Air data probes provide essential sensing capabilities to aircraft. The loss or corruption of air data measurements due to sensor faults jeopardizes an aircraft and its passengers. To address such faults, sensor hardware redundancy is typically combined with a voting system to detect and discard erroneous measurements. This approach relies on redundancy, which may lead to unacceptable increases in system weight and cost. This thesis presents an alternative, model-based approach to fault detection for a non-redundant air data system. The model-based fault detection strategy uses robust linear filtering methods to reject exogenous disturbances, e.g. wind, and provide robustness to model errors.
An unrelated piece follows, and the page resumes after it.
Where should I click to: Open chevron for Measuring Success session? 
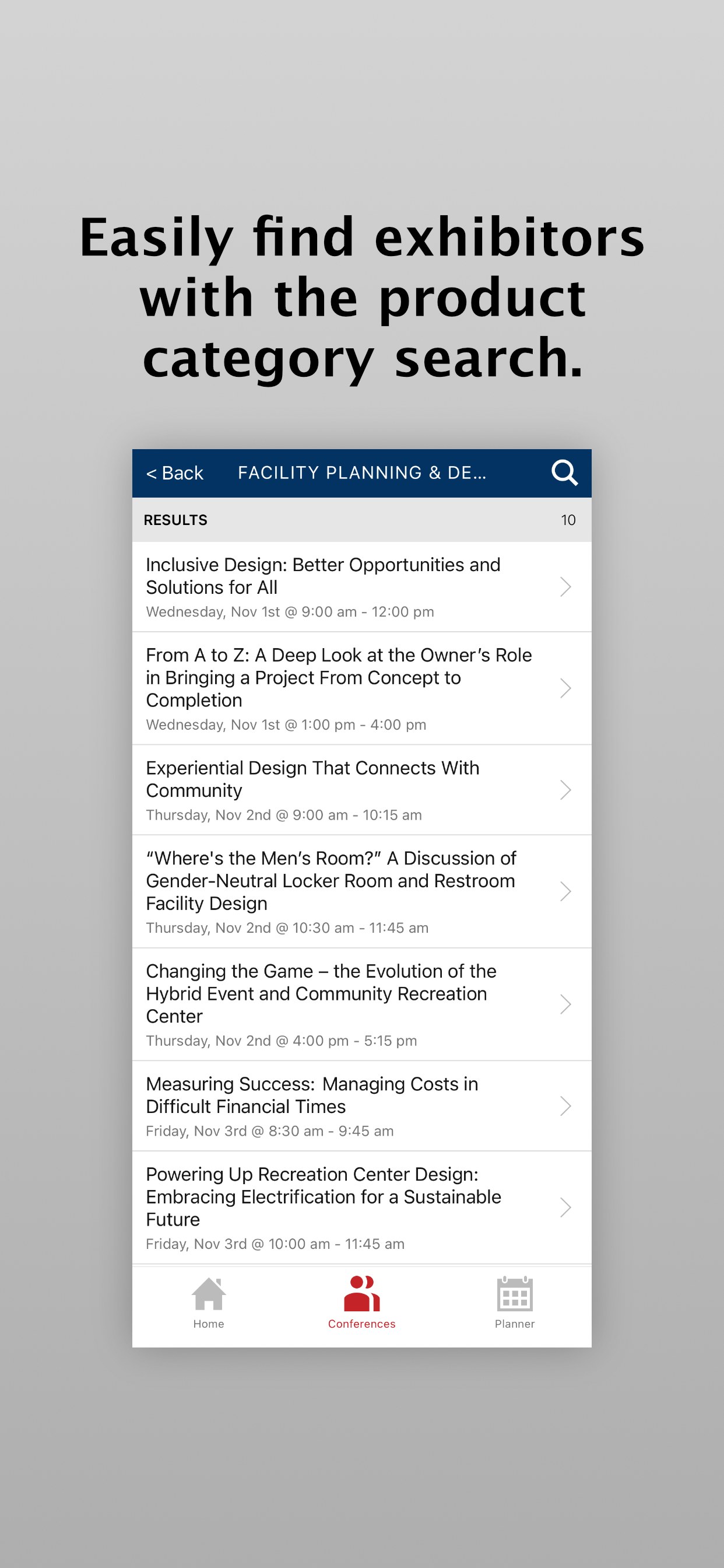565,1106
The proposed algorithm is applied to NASA's Generic Transport Model aircraft with an air data system modeled based on manufacturer data provided by Goodrich Sensors and Integrated Systems. The fault detection filter is designed using linearized models at one flight condition. The detection performance is evaluated at a particular reference flight condition using linear analysis and nonlinear simulations. Detection performance across the flight envelope is examined, and scheduling and blending techniques used to improve detection robustness across an expanded flight regime are explored.
University of Minnesota M.S. thesis. Major: Aerospace engineering and mechanics. Advisors: Gary J. Balas, Peter Seiler. 1 computer file (PDF); xii, 87 pages.
Robust, model-based fault detection for commercial transport air data probes..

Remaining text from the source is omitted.